**READING TEXT**
In particular, the United States’ analysis of the proposed merger indicated that the merged company was especially likely to raise prices on Suave, Suave Professionals, and Rave hairspray products because lost sales would be diverted to former Alberto Culver products (e.g., TRESemmé and Alberto VO5 hairspray). Divestiture of the Rave brand eliminates the merged firm’s ability to raise prices on Rave hairspray products. Additionally, the United States’ analysis indicated that Rave is a close substitute to Suave and Suave Professionals. Because Rave is a close substitute to Suave and Suave Professionals, Rave’s divestiture will create a competitor that will significantly decrease the merged firm’s incentive to raise prices on Suave and Suave Professionals products.
In addition to divestiture of the Alberto VO5 and Rave brands, the proposed Final Judgment requires divestiture of other related intangible assets and certain related tangible assets. The other intangible assets include the rights to trade dress, trade secrets, and other intellectual property used in the research, development, production, marketing, servicing, distribution, or sale of the Alberto VO5 and Rave brands. The tangible assets include equipment used primarily to manufacture the divested brands, and records, contracts, permits, customer information, inventory, molds, packaging, artwork, and other assets related to the divested brands. The proposed Final Judgment does not require divestiture of any manufacturing plants or real property because many contract manufacturers have the available capacity, plants, and ability to manufacture the Alberto VO5 and Rave products. Requiring the Defendants to divest one or more manufacturing facilities is unnecessary where independent capacity is readily available or can be quickly built.

**GIVEN INFORMATION**
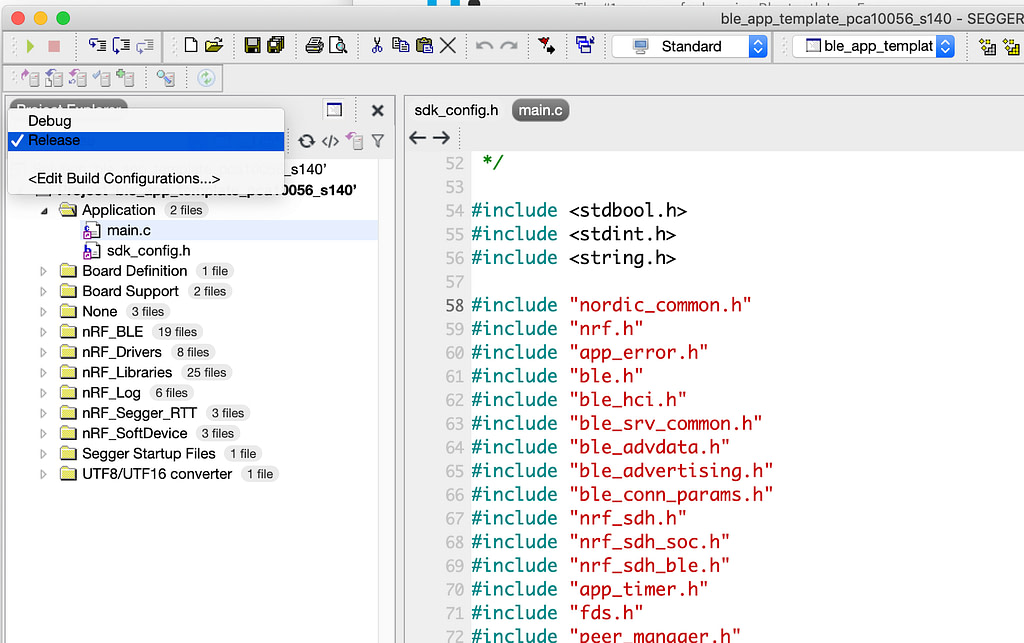Expand the nRF_BLE folder
This screenshot has width=1024, height=643.
click(x=43, y=332)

**EXERCISE REQUIREMENTS**
Print the entire text on the proposed merger and the divestiture of the Rave and Alberto VO5 brands word for word.

**EXERCISE OUTPUT**
In particular, the United States’ analysis of the proposed merger indicated that the merged company was especially likely to raise prices on Suave, Suave Professionals, and Rave hairspray products because lost sales would be diverted to former Alberto Culver products (e.g., TRESemmé and Alberto VO5 hairspray). Divestiture of the Rave brand eliminates the merged firm’s ability to raise prices on Rave hairspray products. Additionally, the United States’ analysis indicated that Rave is a close substitute to Suave and Suave Professionals. Because Rave is a close substitute to Suave and Suave Professionals, Rave’s divestiture will create a competitor that will significantly decrease the merged firm’s incentive to raise prices on Suave and Suave Professionals products.
In addition to divestiture of the Alberto VO5 and Rave brands, the proposed Final Judgment requires divestiture of other related intangible assets and certain related tangible assets. The other intangible assets include the rights to trade dress, trade secrets, and other intellectual property used in the research, development, production, marketing, servicing, distribution, or sale of the Alberto VO5 and Rave brands. The tangible assets include equipment used primarily to manufacture the divested brands, and records, contracts, permits, customer information, inventory, molds, packaging, artwork, and other assets related to the divested brands. The proposed Final Judgment does not require divestiture of any manufacturing plants or real property because many contract manufacturers have the available capacity, plants, and ability to manufacture the Alberto VO5 and Rave products. Requiring the Defendants to divest one or more manufacturing facilities is unnecessary where independent capacity is readily available or can be quickly built.